On June 5, 1974 the Sentinel asked if the ‘honeymoon’ on ‘Londonderry City Council [was] over after seven months of power-sharing and co-operation in the Council, the first such local authority in Northern Ireland, which was widely acclaimed by Church and other local authorities as an example in the conduct of local government.”
This paper also reported on efforts by the UWC to evolve towards community activism in the Waterside.
On June 12, we reported on the ‘Other face of UWC’ and on a project to renovate the old cemetery at Glendermott and on a scheme to send thirty local children to Scotland on holiday.
A few weeks later a rally was organised by the Vanguard Unionist Party in Irish Street on Saturday, June 29.
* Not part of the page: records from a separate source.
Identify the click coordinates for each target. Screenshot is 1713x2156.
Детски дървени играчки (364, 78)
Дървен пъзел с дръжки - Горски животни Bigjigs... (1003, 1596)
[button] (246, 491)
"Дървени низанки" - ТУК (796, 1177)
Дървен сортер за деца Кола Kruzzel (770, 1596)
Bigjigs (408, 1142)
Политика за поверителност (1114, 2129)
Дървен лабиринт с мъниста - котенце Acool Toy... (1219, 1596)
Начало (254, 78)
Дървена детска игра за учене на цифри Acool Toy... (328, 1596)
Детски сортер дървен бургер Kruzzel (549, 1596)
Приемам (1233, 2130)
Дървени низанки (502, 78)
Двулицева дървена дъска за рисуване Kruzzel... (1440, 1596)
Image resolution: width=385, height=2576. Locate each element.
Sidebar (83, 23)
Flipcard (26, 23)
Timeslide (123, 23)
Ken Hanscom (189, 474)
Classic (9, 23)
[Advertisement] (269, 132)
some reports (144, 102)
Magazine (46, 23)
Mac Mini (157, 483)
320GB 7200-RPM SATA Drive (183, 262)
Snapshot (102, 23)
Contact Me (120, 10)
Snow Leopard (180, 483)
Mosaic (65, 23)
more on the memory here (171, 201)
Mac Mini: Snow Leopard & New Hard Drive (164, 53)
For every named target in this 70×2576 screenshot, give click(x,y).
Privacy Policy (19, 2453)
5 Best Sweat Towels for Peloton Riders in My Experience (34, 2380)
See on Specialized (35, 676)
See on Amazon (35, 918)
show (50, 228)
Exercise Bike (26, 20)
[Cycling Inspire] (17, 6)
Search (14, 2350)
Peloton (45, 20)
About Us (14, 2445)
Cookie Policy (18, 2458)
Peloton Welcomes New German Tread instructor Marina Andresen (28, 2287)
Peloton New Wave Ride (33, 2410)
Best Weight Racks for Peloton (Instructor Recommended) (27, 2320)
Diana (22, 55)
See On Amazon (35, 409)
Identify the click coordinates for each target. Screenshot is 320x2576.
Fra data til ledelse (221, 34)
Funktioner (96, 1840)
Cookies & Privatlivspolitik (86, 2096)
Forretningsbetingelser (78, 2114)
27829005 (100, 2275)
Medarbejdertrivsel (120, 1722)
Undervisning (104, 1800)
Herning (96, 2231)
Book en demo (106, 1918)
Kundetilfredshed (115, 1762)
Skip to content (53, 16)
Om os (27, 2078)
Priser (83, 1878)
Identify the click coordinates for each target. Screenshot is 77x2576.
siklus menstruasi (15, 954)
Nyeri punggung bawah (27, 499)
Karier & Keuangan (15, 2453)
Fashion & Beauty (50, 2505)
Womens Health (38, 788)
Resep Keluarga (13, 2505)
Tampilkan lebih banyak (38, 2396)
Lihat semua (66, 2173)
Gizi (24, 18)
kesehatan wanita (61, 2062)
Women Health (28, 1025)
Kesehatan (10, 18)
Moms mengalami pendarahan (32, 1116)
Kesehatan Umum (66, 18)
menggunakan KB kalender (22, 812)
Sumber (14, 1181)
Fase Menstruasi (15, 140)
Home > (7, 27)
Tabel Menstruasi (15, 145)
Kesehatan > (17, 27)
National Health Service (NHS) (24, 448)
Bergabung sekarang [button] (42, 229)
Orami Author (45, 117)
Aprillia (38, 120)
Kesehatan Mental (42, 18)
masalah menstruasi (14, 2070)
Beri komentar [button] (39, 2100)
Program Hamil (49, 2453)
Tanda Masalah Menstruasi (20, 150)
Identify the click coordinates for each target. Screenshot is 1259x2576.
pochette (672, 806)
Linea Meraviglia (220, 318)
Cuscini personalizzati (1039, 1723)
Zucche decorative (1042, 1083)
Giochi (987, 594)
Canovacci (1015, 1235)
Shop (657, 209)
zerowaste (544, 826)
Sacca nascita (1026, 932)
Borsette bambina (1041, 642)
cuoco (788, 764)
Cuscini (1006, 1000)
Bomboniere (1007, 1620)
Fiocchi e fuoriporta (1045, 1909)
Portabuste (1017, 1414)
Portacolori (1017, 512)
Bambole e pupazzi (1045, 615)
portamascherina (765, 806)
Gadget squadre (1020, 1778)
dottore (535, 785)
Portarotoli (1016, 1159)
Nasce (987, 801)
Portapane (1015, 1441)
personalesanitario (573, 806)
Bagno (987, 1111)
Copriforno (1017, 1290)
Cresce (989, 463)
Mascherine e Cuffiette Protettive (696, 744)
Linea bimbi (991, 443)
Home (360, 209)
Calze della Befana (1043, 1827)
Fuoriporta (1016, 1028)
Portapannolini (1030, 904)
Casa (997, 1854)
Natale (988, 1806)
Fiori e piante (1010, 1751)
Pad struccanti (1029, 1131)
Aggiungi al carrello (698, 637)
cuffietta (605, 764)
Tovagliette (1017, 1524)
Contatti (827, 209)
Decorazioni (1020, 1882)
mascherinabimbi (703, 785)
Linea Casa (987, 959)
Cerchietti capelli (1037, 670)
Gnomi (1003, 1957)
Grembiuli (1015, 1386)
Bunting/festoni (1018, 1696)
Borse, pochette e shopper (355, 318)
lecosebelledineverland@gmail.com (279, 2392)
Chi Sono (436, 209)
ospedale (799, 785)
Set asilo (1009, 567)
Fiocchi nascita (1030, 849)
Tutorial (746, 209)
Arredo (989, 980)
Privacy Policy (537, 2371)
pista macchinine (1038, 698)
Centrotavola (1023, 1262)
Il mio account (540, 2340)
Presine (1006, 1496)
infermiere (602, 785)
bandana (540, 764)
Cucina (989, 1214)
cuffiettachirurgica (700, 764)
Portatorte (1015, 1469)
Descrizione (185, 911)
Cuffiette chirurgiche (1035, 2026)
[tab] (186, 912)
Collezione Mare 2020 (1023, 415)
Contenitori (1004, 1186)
William Craig told the rally that if Westminster couldn’t form an Executive it was their duty to govern Northern Ireland like any other part of the United Kingdom.
A Sentinel report of the meeting states that Glen Barr, who was a Vanguard Assembly member for Londonderry, told the crowd that “if another Sunningdale was the price of unity with Britain it was too great.”
The rally was attended by a large crowd, which had followed a band parade from Emerson Street.
With the future of Government still in limbo, Mr Barr stated: “We are in a political ball game. The UWC and the paramilitary organisations have done something everyone in the past five years failed to do.”
He said the battle wasn’t over, and stated: “If we fail in this, it is the end of the province.”
He also said: “We have in the past, been led blindly by politicians, who have not had our cause and interests at heart. If we lose, the Protestant faith throughout the world will be lost. We seek to set a platform of unity and let us not be divided by men who seek to further their own power.”